Brooklyn Structure: A Cozy Timber Body Survivor in Boerum Hill

Editor’s Note: This post was originally run in 2012 and has been updated. You can read the previous post here.

For many, this small Italian building at 143 Bond Street in the historic Boerum Hill neighborhood is a perfect place to stay. I tend to agree. It’s in great shape, in a great neighborhood, and has a lot of space around it. It’s cozy and scaled to a comfortable living scale, and for a single person or couple it would give them space to live, work and still have a guest every now and then. What is not to like?

The pad in 1886. Map on the New York Public Library

According to Property Shark, this house is 40 by 26 feet. The driveway, huge lot, and building behind it are part of the same package, at least on their map, but their details about the building in the background are missing. A look at a map of Brooklyn from 1886 shows two timber frame houses on this block at the time: this one and an adjacent one next to it on the left.

Brooklyn Architecture 143 Bond Street Boerum Hill

According to The Brooklyn Eagle, this house was where Cornelius De Mai Pelletreau and his family lived when the address numbers haven’t changed. He died of a stroke here in 1897 when he was 66 years old. He was born and lived in Brooklyn all his life. He worked for Dime Savings Bank and was a member of the Volunteer Fireman’s Association.

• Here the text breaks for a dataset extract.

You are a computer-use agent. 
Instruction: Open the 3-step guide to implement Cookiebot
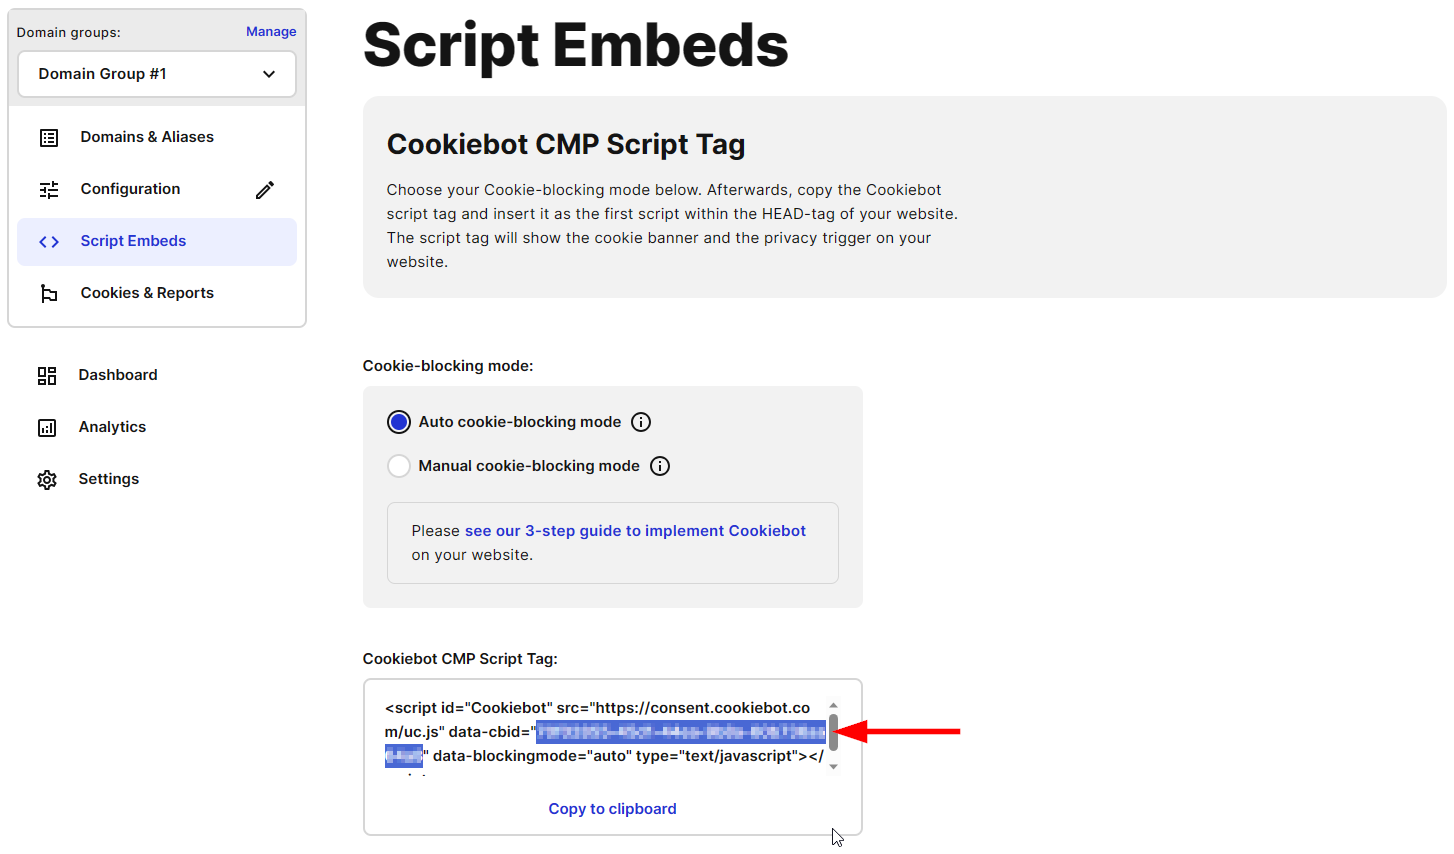[635, 531]
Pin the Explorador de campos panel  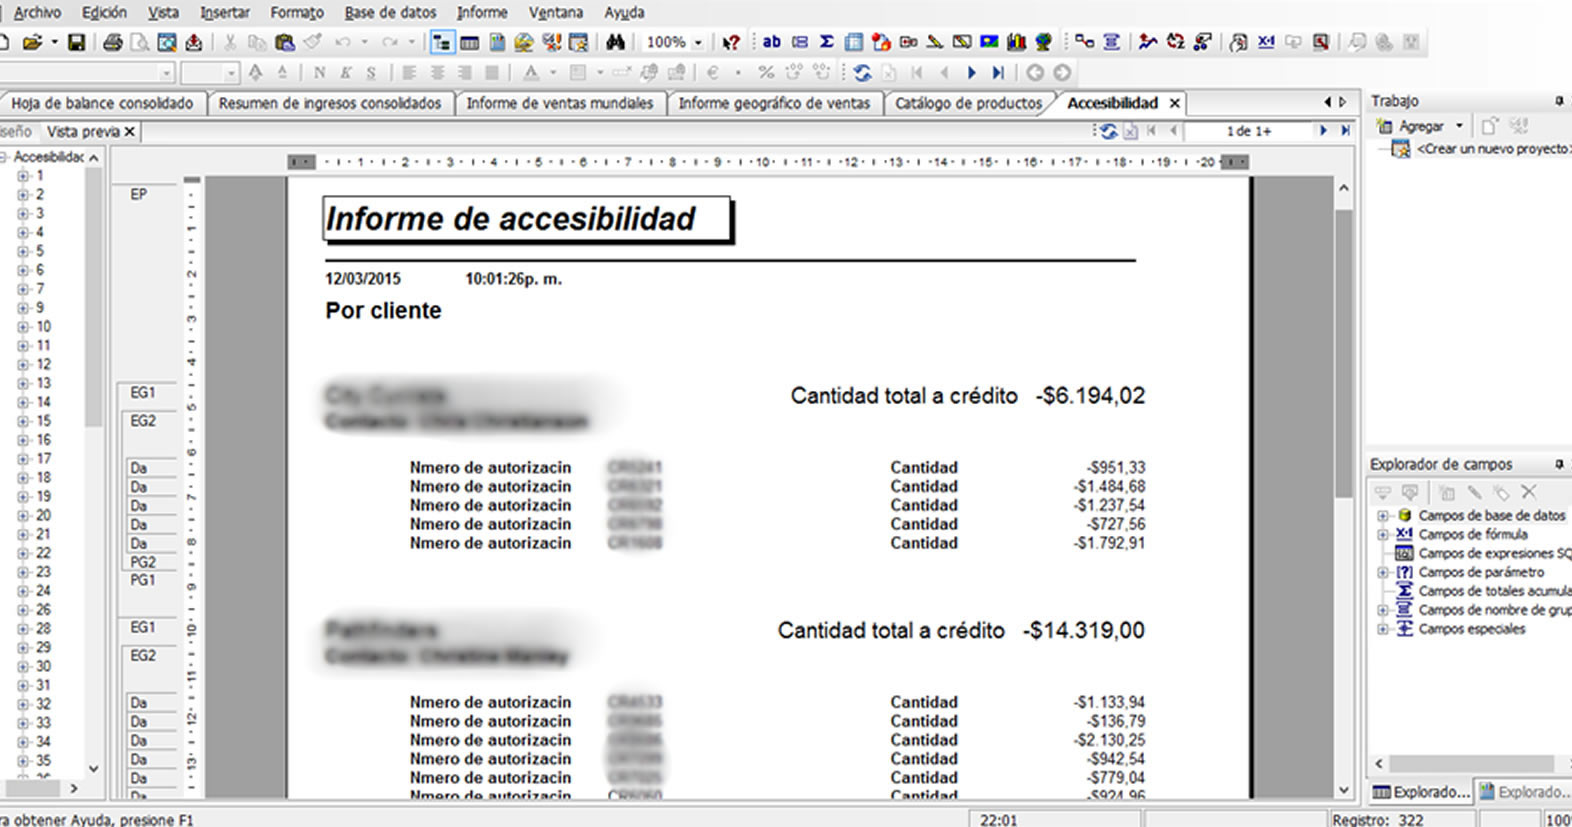pos(1558,464)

The Pelletreau family has a long history in Long Island and Brooklyn, and Cornelius was a member of the Society of Old Brooklynites. His death on November 23 of this year left behind a widow and five children.

Brooklyn Architecture 143 Bond Street Boerum Hill

Over the years, bars and iron gates and vinyl siding have been added to the house for security, but otherwise it remains remarkably intact, with a classic Italian scroll portico found in every neighborhood that still has these grand houses.

Brooklyn-Architecture-143-Bond-Street-Boerum-Hill-Cornice

I always like to walk by here and marvel at the building in the background. Regardless of its use or ownership, this house is still a notable survivor, one of the few timber-framed houses in this immediate area, in a brick and brown stone neighborhood.